Direct mail pieces. Email blasts. QR codes. Billboards. Website banner ads. iAds. Blog posts. Facebook pages. Twitter accounts. Google +. Newspaper ads (yes, they’re still being read). If you’re feeling overwhelmed by the myriad of ubiquitous marketing channels to tap into, chances are your audience is in the same boat as you are. Only, they’re on the receiving end of this balancing act.
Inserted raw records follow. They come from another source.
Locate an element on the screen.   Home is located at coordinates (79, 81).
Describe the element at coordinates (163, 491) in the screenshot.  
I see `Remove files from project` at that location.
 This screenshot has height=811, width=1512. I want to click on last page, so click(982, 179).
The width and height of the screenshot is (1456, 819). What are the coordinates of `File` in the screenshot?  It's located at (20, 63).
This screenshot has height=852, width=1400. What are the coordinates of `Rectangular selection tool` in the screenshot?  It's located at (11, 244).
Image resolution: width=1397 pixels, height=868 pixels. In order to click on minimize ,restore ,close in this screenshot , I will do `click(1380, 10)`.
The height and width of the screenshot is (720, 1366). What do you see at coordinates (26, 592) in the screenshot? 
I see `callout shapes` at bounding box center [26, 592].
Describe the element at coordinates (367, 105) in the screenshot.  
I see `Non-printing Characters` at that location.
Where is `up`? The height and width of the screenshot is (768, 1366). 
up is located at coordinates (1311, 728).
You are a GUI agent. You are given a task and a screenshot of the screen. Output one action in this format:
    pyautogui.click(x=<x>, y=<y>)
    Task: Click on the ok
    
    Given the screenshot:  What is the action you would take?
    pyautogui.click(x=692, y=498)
In a time when the list of options is exhaustive (and frankly, exhausting) at what point do the marketing channels find balance on the weighing scale? They really don’t. That they find a tipping point towards a more receptive and responsive audience is more probable.

 

Media integration involves developing an understanding of the audience. But it also involves a broadened mindset by agencies and marketers approaching their demographics; especially where greater ROI’s are at stake.

 

A study released by Pitney Bowes demonstrates the relation between age and media-preference, vis-à-vis marketers. According to the study, 47% of the marketer’s aged 55 and over preferred working with just one media channel. Younger marketers, who are still finding their way with direct-mail pieces, are more apt to adopting multiple channels in order to produce effective marketing campaigns.

 

 

The trouble with giving preferential treatment to a specific marketing channel is that we risk isolating the audience who would like to connect with our brands, but doesn’t have a feasible way of doing so. At least not one that’s tailored to their preferences.

 

Of course, numbers tend to speak louder than words. In the United States, technology and use of the Internet are becoming more and more democratized across varied ethnic groups, and we found a few numbers to think about:

 

– 51% of African-Americans, compared to 65% whites, own desktop computers.

 

– 70% of all African-Americans and English-speaking Latinos use text messaging.

 

– Simultaneous media consumption is also increasing. Nearly 60% of U.S. households watch T.V. while browsing the web.

 

Attention spans are shorter, multi-tasking is second nature to millions and the option to switch off a blaring advertisement is taken for granted.So the bottom-line? Some nuggets of wisdom don’t really go away. All your eggs in one basket is still not prudent. Experimentation and diversifying will help you develop a deeper message for a wider audience.